This year’s Thanksgiving feast will be a small affair. Me and the kid (hubby is working his usual retail hours) will chow down on Cracker Barrel take-out at my parent’s condo. I’m in charge of wine and pumpkin pie (my favorite courses).
Last year’s feast was at my place out on the patio. Tall shot glasses and coffee can vases held brown and yellow daisies I asked the kids to arrange for centerpieces. If you took a still photograph of the table and those that surrounded it you might think it to resemble a modern-day picture of Leonardo da Vinci’s The Last Supper. But not because there was a man dressed as Jesus, flanked on either side by disciples, and not because there was news of change and fate (although my mother-in-law is real good at bringing everyone down with her latest guess-who-died tale). It might conjure like-imagery because of the man who created the painting, and that in that painting the guests surrounding the host came from different backgrounds and different eras.
Leonardo da Vinci was not only a painter, but an inventor, observer, and experimenter. He was a renaissance man. I have often described myself as Jane-of-all-trades, master of nothing. In my lifetime I have painted, sculpted, observed, experimented, and even invented (those inventions being stories crafted in my brain and poured onto notebook or computer screen). So in that way Leo and I have a bit in common.
At our Thanksgiving supper I sat in the middle of the table. That way, I can be a part of the various conversations around me and become included, if I so choose, into any one of them (although at one point I found it necessary to quickly become excluded from an uncomfortable mom-in-law dialogue I’ve heard at least fifty times). I loved being flanked by my friends and family. I wouldn’t call them my apostles, even though they are my supporters, my advocates, my champions. I would call them my “strays”.

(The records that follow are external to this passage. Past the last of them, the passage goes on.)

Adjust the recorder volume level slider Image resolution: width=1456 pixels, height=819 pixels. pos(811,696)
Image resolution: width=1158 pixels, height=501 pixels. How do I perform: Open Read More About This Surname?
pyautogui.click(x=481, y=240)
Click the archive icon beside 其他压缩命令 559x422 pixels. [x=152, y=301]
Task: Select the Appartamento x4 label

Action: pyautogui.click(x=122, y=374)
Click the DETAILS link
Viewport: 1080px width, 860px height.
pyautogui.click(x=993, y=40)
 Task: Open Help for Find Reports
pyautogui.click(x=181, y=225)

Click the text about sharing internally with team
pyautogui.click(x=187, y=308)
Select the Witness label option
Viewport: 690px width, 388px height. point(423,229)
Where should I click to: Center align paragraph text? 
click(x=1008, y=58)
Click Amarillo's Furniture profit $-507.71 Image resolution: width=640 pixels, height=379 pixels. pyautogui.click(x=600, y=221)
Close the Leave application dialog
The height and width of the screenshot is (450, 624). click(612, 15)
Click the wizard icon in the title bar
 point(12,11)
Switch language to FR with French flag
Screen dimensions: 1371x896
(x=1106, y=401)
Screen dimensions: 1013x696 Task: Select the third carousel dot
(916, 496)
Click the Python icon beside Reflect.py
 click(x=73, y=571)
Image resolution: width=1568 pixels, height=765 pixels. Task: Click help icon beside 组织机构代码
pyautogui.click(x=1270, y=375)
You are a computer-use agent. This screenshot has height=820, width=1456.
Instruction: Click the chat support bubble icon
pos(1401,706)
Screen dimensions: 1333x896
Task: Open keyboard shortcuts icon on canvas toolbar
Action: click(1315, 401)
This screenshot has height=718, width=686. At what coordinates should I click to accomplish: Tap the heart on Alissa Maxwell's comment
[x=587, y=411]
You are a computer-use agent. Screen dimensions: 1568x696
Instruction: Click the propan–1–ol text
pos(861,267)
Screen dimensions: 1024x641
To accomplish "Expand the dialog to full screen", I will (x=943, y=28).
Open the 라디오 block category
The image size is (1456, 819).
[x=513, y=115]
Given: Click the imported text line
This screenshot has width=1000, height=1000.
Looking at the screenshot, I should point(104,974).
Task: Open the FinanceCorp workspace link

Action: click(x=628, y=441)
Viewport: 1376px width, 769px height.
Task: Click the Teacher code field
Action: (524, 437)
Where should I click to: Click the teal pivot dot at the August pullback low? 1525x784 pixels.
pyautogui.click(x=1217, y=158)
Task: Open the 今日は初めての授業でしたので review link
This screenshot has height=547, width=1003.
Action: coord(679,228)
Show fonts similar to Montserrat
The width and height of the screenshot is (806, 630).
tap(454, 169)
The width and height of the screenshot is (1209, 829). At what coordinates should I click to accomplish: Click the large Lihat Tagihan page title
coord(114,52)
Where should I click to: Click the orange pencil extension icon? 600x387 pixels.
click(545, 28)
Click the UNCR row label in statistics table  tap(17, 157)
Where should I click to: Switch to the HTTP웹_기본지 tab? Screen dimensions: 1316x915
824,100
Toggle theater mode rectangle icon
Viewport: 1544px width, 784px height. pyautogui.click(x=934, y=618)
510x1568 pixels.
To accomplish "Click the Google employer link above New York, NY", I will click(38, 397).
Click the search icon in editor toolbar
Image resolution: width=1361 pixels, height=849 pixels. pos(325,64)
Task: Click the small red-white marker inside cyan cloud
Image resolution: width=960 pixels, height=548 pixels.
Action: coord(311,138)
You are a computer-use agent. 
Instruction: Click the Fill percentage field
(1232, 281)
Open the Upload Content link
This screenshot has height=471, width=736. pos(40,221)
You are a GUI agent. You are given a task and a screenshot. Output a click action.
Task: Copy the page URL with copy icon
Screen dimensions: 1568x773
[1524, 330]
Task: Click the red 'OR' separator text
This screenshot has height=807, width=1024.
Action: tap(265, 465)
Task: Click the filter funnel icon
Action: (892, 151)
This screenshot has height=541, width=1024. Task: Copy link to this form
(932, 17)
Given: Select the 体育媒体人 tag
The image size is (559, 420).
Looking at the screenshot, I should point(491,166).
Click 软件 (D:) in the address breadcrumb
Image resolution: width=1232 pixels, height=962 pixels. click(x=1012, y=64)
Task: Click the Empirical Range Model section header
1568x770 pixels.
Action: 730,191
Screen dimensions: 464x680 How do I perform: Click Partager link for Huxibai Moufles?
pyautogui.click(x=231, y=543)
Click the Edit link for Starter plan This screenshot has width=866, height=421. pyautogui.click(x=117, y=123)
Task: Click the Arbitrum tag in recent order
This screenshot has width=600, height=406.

In The Last Supper Jesus is flanked by twelve apostles, one of which was Philip. At my table there was Phyllis, who used to be Phillip. After the transition she was ostracized by most of her family, except her son Dustin, who was also at our table. A slight, ex-death metal singer with a great smile and a knack for art, he entertained the kids with his shark drawing and stories of playing music.
My parents were also there. They never warmed to any of my stray friends growing up, but in this moment they broke bread with my new ones, with whom they’d become acquainted and fond of over the years. On the opposite side of them were my friends Bryan and Madeleine, who had no family within at least 400 miles, but who had become more like family to me than many of my blood relatives. Then there was Debbie, my single, lesbian neighbor, who always brings cheap beer for herself and ice-cream for the kids at any party in the neighborhood. She is much like a child herself, requiring patience from those around her, but also bringing forth innocence and unabandoned laughter.
When the last of the chicken (come on, it’s tastier than turkey), dressing, green-bean casserole, cranberry sauce (shaped like a can), sweet potatoes, salad, and yeast rolls were scraped and gobbled from our plates, we posed for a group photo before dessert. And not unlike Da Vinci’s infamous would-be fresco, there were those that came from near, far, and of different ideas and tastes. But all there to feast together, to tell stories, to listen, to laugh, gasp, question, and remember.